Es gibt viele Vampir Filme auch rund um Dracula, doch „Bram Storkers Dracula“ von Francis Ford Coppola ist der einzige der sich an den Roman con Bram Storker hält. Der Film gibt also die Handlung des Buches wieder. So haben wir immer eine Stimme aus dem Off, die uns teile der Geschichte erzählt, sei es nun Tagesbucheinträge oder andere Schriftstücke. So erfahren wir nach und nach mehr Mythen übder den Vampir. Auch wenn Graf Draculs kaum bedrohlich wirkt, so ist er doch nah am Roman. Eine Welt voller Sex und züglosigkeit, Gleichgeschlechtlicher Liebe. Die Romantisierung des Todes. Für die Dinge steht Dracula und das zeigt uns der Film. Natürlich gibt es auch Szenen wo Blut gesaugt wird. Doch hält der Film sich dabei doch meist zurück. Unblutig ist er nicht aber kein Schlachtfest.

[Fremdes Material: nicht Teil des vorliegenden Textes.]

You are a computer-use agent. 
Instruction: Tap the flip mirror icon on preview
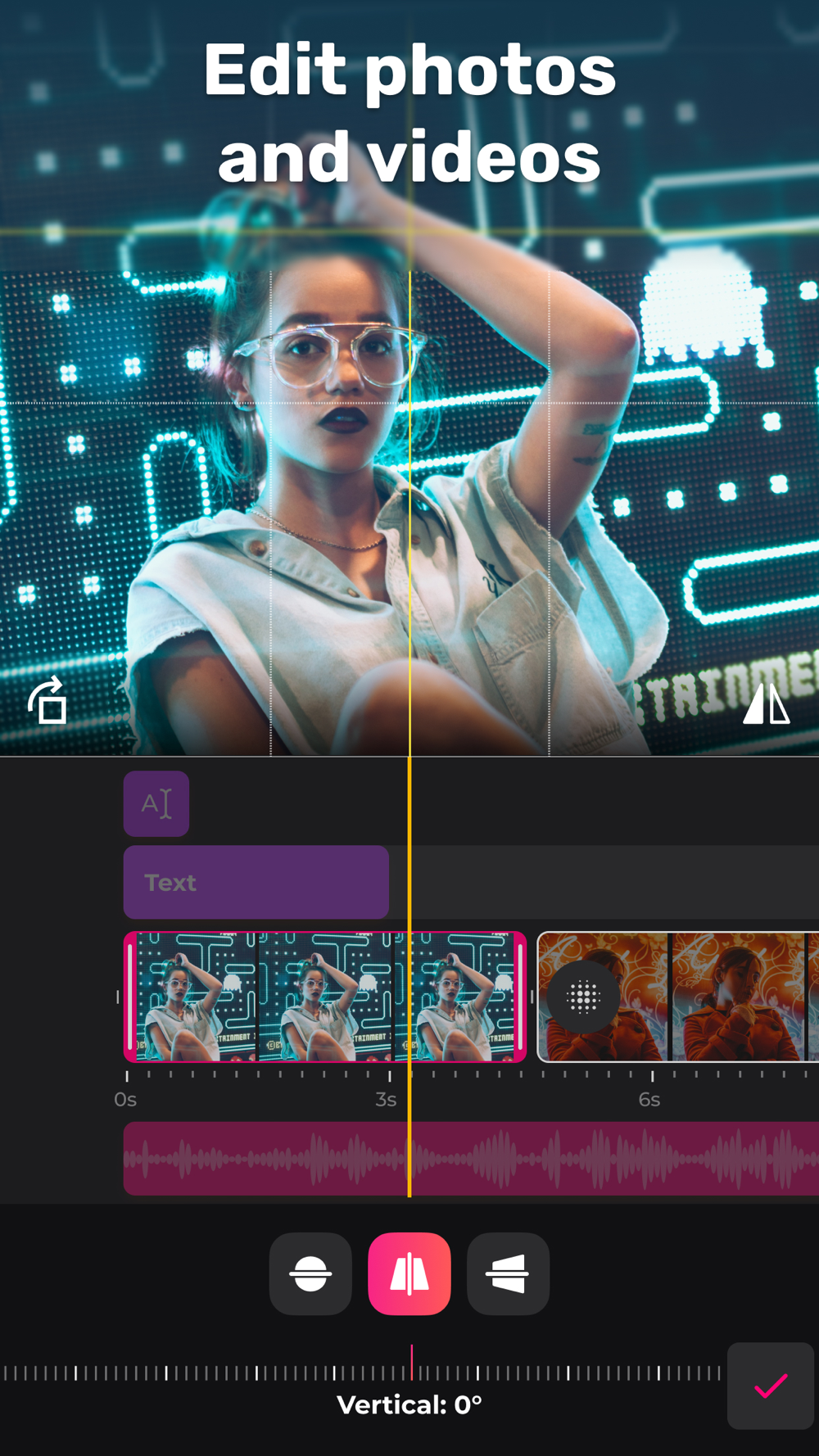pos(767,704)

Gary Oldman als Graf Dracula ist die Perfekte Wahl, verkörpert er doch, die Person, die Frauen kaum wiederstehen können. Er zieht sie in seinen Bann, durch seine Art und weise. Wirkt er doch meist Charmant und man kann mit Ihm fühlen. Auch Anthony Hopkins als Van Helsing ist perfekt besetzt. Doch auxh keanu Reeves und Winona Ryder sind gut in ihren Rollen. Vorallem Winona Ryder, die den Wandel der Unschuldigen Mina hin zur Hure des Teufels perfekt gibt.
„Bram Storkes Dracula“ ist eine perfekte Roman Verfilmung. Düster und mit einer tollen Atmosphäre. Ein Klassiker als Buch und als Film unvergesslich.